Turkey: What Everyone Needs to Know by Andrew Finkel
My rating: 4 of 5 stars
This concise, quick read will be a good starting point for anyone who needs to know about this surprising country. Finkel covers a breadth of topics and suggests linkages among them — language, regional disparities, ethnic history and conflicts, political history, current party and government structure, economic potential and weaknesses, religious tolerance and conflicts, and Turkey's complex and fluid geopolitical strategy. Not a word about the country's vibrant arts scene — theater, literature, film, painting, etc. — but on other aspects, clear and opinionated (he's a fierce defender of free speech, which is sometimes in danger).
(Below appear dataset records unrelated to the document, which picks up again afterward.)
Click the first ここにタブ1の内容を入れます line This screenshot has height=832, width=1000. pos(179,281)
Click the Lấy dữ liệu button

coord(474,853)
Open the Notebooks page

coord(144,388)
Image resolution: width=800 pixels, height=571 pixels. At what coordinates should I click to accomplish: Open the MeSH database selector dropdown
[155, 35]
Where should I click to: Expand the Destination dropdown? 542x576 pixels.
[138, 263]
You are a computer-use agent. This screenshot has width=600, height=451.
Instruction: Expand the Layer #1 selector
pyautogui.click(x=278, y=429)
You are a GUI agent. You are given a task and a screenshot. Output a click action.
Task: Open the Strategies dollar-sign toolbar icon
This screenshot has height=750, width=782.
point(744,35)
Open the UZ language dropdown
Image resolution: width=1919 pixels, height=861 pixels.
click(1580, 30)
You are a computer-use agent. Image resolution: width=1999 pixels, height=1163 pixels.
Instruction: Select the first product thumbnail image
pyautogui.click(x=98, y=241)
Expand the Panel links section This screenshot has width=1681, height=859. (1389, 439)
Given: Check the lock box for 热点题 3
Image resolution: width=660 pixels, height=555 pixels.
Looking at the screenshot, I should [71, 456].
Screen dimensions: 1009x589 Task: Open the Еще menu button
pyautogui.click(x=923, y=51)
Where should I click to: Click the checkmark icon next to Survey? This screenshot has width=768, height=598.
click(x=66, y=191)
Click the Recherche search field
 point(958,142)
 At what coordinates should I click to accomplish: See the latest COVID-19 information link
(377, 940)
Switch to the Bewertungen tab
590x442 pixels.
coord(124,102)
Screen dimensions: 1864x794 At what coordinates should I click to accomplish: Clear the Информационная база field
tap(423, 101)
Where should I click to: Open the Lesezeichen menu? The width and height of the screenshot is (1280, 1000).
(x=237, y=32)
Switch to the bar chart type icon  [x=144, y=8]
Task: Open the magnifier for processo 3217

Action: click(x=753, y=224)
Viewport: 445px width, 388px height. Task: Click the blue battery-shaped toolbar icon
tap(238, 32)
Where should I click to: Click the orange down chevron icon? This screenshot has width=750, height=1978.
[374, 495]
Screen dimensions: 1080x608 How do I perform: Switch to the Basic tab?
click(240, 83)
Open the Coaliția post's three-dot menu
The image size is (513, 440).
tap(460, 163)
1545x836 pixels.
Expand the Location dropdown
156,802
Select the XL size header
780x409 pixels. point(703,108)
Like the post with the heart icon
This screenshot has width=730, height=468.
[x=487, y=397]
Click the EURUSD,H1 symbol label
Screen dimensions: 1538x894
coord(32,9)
Andrew Finkel is an American journalist with long experience in Turkey. He is also the husband of historian Caroline Finkel, author of the monumental history of the Ottoman empire, Osman's Dream, which I reviewed here earlier; she describes him (in her acknowledgements) as an "academic manqué" (he mentions having worked on a Ph.D. dissertation), and indeed he approaches journalism with a scholar's seriousness and the expectation that his readers will be able and happy to follow a sometimes subtle and sophisticated argument. He was fired from Turkey's big daily Today's Zaman in 2011, he believes for defending a critic of the paper's founder and backer, the controversial Islamic preacher and charter-school empresario (in the U.S.) Fethullah Gülen (look him up — Americans should know about him). Finkel now has a regular column in the International Herald Tribune, still reporting from Turkey.